The federal opposition has reintroduced its ransomware payments Bill, this time to the Senate after the Bill failed to get off the ground in the House of Representatives.
The Ransomware Payments Bill 2021, if passed, would require organisations to inform the Australian Cyber Security Centre (ACSC) before a payment was made to a criminal organisation in response to a ransomware attack.
The Bill was originally introduced into the lower house in June by Shadow Assistant Minister for Cyber Security Tim Watts, but in a joint statement with Shadow Minister for Home Affairs Kristina Keneally, the pair said the government failed to bring it on for debate.
“Minister Andrews says cybersecurity and ransomware are one of her highest priorities, but we’ve seen little in the way of action to reduce the onslaught of attacks against Australian organisations by foreign cyber criminals,” the statement said. “That’s why Labor has been once again forced to show the leadership on cybersecurity that’s been missing since the election of this Prime Minister by introducing this Bill in the Senate.”
According to Watts, such a scheme would be a policy foundation for a “coordinated government response to the threat of ransomware, providing actionable threat intelligence to inform law enforcement, diplomacy, and offensive cyber operations”.
The ransom payment notification scheme created by the Bill, Watts said previously, would be the starting point for a comprehensive plan to tackle ransomware. It follows his party in February calling for a national ransomware strategy focused on reducing the number of such attacks on Australian targets.
The Bill would require large businesses and government entities that choose to make ransomware payments to notify the ACSC before they make the payment. Watts said such a move would allow Australia’s signals intelligence and law enforcement agencies to collect actionable intelligence on where this money goes so they could track and target the responsible criminal groups.
“And it will help others in the private sector by providing de-identified actionable threat intelligence that they can use to defend their networks,” he added.
When asked about the Bill shortly after it was introduced, the Home Affairs Minister said she was open to exploring it.
“From the government’s perspective, we actually would like businesses to reach out, particularly to ACSC, in the event that they have a ransomware attack or they have other threats,” Andrews said.
“[ACSC] is very well placed to be able to support them, but they rely on, in many instances, on businesses reporting or contacting them directly.
“I’ve already had some discussions about mandatory reporting of ransomware attacks and my view at this stage is that there are a range of views about that — it’s very mixed in the response — what I want to do over the coming weeks is explore that much more fully.”
Backing Labor’s approach before the Parliamentary Joint Committee on Intelligence and Security in July, cybersecurity expert and former United States CISA chief Chris Krebs said it would be useful to compel providers to disclose cybersecurity incidents, including ransomware.

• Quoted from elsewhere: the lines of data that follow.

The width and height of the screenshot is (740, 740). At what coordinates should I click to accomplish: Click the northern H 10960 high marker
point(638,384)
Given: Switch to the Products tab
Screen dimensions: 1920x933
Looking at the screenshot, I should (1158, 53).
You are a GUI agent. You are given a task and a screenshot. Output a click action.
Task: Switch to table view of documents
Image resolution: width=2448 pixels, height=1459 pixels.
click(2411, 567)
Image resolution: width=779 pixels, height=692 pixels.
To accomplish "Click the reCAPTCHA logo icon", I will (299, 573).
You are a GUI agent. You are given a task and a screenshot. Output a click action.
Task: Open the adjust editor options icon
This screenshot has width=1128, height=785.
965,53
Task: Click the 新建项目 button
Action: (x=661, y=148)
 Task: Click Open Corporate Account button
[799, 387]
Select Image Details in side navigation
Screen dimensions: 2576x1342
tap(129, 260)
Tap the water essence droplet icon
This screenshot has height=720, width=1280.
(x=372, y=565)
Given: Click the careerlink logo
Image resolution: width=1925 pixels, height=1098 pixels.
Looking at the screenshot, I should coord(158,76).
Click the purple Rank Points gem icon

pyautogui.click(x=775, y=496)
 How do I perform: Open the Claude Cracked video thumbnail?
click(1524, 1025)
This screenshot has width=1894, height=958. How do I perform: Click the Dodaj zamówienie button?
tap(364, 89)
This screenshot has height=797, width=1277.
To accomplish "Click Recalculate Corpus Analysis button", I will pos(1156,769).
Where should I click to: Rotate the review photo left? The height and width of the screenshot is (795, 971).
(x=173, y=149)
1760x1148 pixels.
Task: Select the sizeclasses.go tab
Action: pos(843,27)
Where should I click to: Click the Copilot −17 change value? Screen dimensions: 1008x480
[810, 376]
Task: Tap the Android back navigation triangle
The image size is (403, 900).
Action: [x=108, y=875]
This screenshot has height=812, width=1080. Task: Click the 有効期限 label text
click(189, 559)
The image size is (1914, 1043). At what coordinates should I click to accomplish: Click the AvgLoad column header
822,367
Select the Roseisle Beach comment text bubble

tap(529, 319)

“Mandatory reporting for any ransomware victim before they make a payment,” he told the committee. “For ransomware, in particular, we do not know how big this problem is, in fact, probably the only people that know how big it is, are the criminals themselves. And they’re not apparently sharing that with us.
“We have to get to the denominator of ransomware attacks and the easiest way to do that is require ransomware victims to make a notification to the government. This is not yet in determination on whether paying ransom itself is illegal, I think that’s a separate conversation, but just at a minimum, if you’re going to be engaging with the transaction, with the ransomware group, that that needs to be notified.”